O que se passou a seguir tem sido fonte de maravilha para os amantes de enigmas insolúveis: os recém-criados estados árabes não aceitaram a solução, seguiu-se uma guerra, a expulsão de quase um milhão de palestinianos do território israelita, e a progressiva anexação de terras em volta, até à caricata situação actual em que, na sequência dos acordos de Oslo, a então reafirmada “solução dos dois estados” é impossível de concretizar dado que não passa pela cabeça de nenhum palestiniano viver numa fatia de queijo suíço.
 
Um dos estados juridicamente mais xenófobos do planeta, que assenta o princípio da cidadania numa interpretação híper-restritiva do ius sanguinis e na exclusividade de pertença religiosa, tem ao longo das décadas aperfeiçoado uma versão nativa do sistema sul-africano do apartheid, tanto no interior do país como nos territórios palestinianos ocupados, de forma a prevenir que a população não-judia possa algum dia ser numericamente superior à judia – ou seja, o que podemos chamar de democracia hútu.
 
Herdeiro da lógica simplista da guerra fria, o novo presidente norte-americano reafirmou agora, no quente do mais recente cessar-fogo entre palestinianos e israelitas, a validade da “solução dos dois estados” como a única via possível para a paz na região. Contam-se pelos dedos de uma mão os políticos locais (todos do cada vez mais diminuto campo “laico”) que acreditam na viabilidade da “solução”, hoje em dia. O extremismo fundamentalista judaico alimenta-se do extremismo fundamentalista islâmico e vice-versa. Uns e outros são a inesperada (e complicada) consequência da decisão “simples” de dividir o território em dois, um para judeus e outro para muçulmanos. Nesta espiral descendente e radicalizante, a eternização do conflito violento pontuado por momentos de cessar-fogo parece a única solução possível.

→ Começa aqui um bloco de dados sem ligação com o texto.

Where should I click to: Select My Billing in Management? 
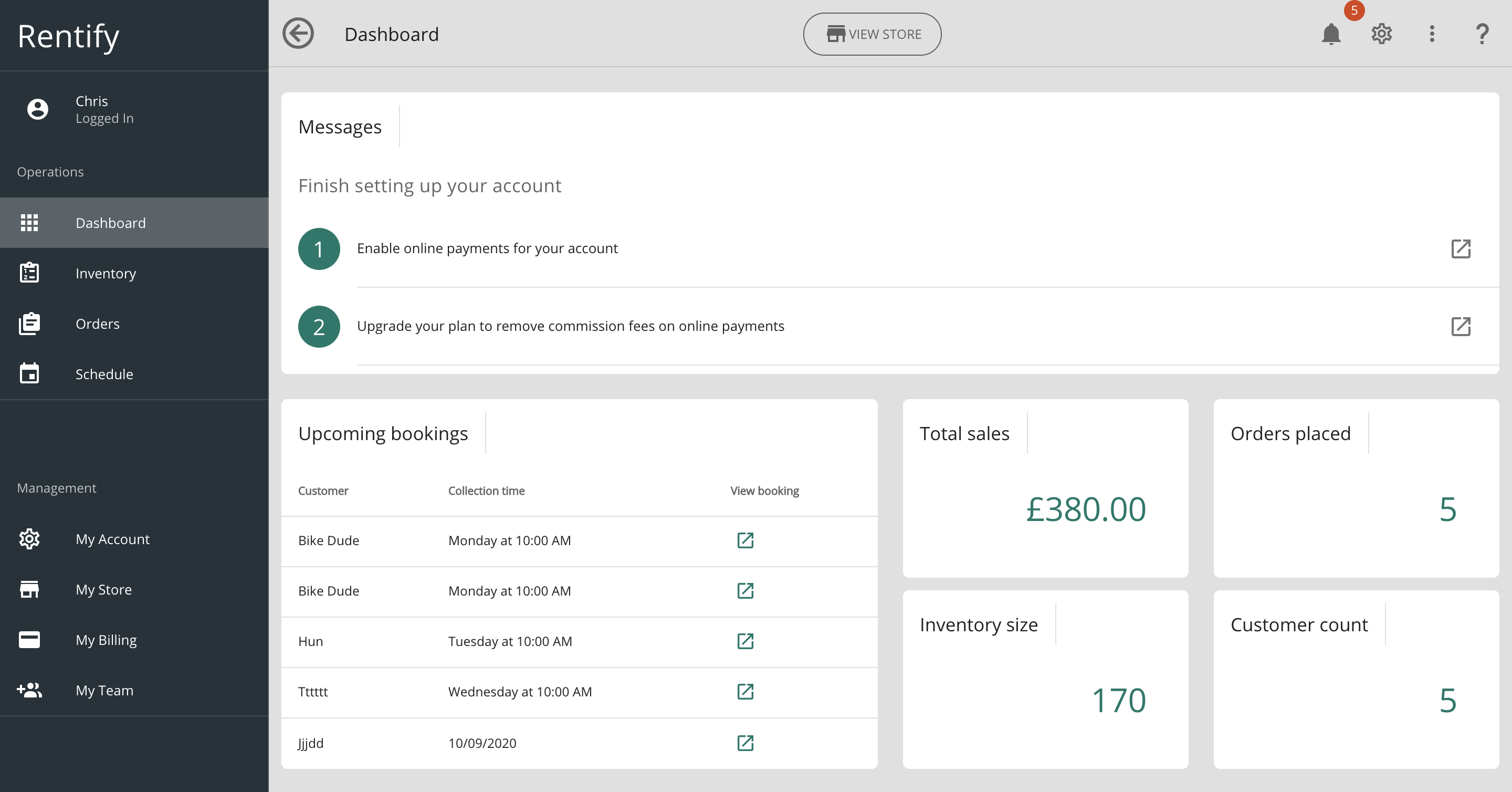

Não será assim de admirar que a “única democracia do Médio Oriente” passe rapidamente a oligarquia ou a autocracia quando finalmente a população não-judaica (muçulmana e cristã) no interior de Israel se tornar maioritária.
 
Ora, se os radicais judaicos não admitem a existência de uma Palestina independente, e se os radicais islâmicos não admitem a existência de um estado judaico, e nenhum aceita a viabilidade da “solução dos dois estados”, a melhor alternativa a este contínuo mais-do-mesmo com sete décadas é procurar soluções criativas, como propõe Paul Watzlawick: há que reenquadrar o problema de forma que as velhas soluções que não solucionam nada caduquem. Tal como Arquímedes teve o seu eureka no banho, eu tive o meu numa pastelaria, esta manhã. Se o problema é mesmo que israelitas não querem uma Palestina e os palestinianos não querem um Israel, e nenhum quer a “solução simples” de 1948, então basta criar um novo país com um novo nome onde uns e outros vivam sem chatear o resto do planeta. Se os sul-africanos conseguiram, porque não voltar a tentar? Até tenho um nome para o país: comecei por conceber Palestiriel, mas achei mais graça a Pastel – afinal, já há países que se chamam Camarões e Perus, e há até um que resolveu o conflito entre galegos e portenhos inventando a palavra Portugal.
 
​Publicado n'O Público, 25 Maio 2021.